Thinktank calls for shake-up of investment chain

Politico

This article was originally posted by Politico.


CAPITAL MARKETS

SCOOP — THINK TANK CALLS FOR SHAKE-UP OF INVESTMENT CHAIN: New Capital Consensus, the think tank chaired by City grandee Keith Skeoch, has published a report calling for a complete overhaul of the investment chain to get U.K. investment into productive assets.

Harsh words: In the new report, seen first by MFS U.K., the think tank criticized the U.K. investment industry, saying institutional asset owners nowadays “behave like traders rather than long-term investors” and are “driven towards highly liquid, low-volatility assets,” leading to an ineffective allocation of capital.

Not good enough: While some changes to the investment chain have been pursued, NCC complained that previous attempts at reforms had been “hampered by a lack of coherence and alignment in policy thinking,” such as the Mansion House Accord (which only targeted £50 billion in commitments), LTAFs (too complex), and Solvency UK (diluted by cautious definitions of eligible assets and bias toward “predictable” cash-flows).

Immediate calls: The think tank called on the government to set up a commission that would produce a report within a year on changes to industry risk and liquidity management required to improve the effectiveness of the U.K. investment system.
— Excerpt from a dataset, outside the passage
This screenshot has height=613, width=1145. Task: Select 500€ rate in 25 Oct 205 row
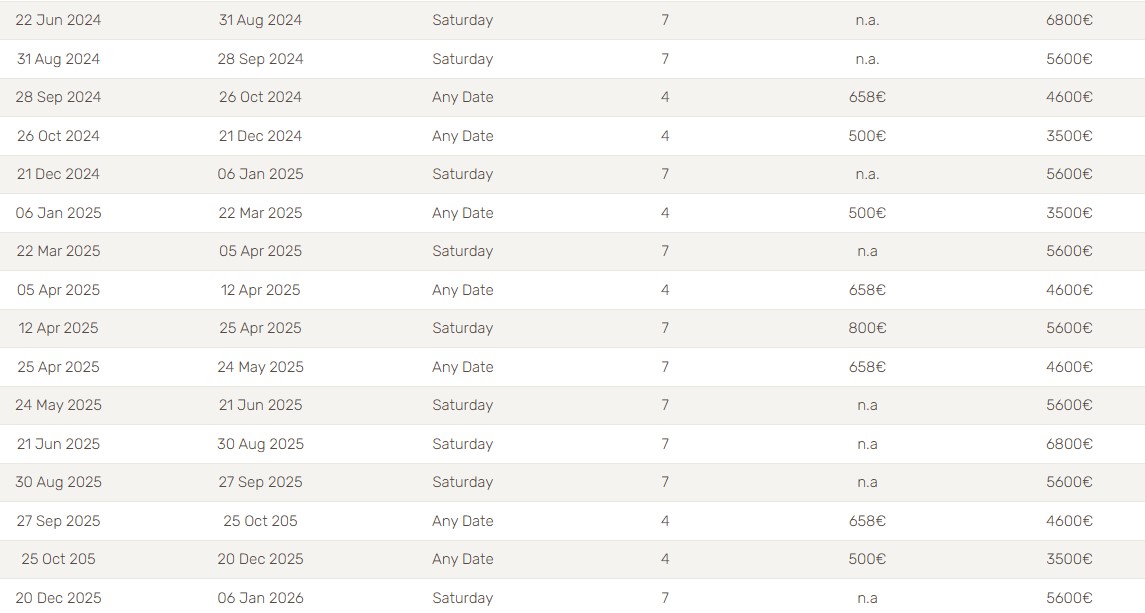(867, 559)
NCC also said that policymakers should create an “Effectivity Screening process” across key points of the financial system, with asset allocators required to apply to screen to the development of their strategies.

Long-term: Beyond the immediate changes that can be made, the think tank argued the government needs a roadmap to support an increase in productive investment, that it should shift tax incentives from those that promote debt over equity, and that regulators be “rewired” from treating all investment risk as short-term.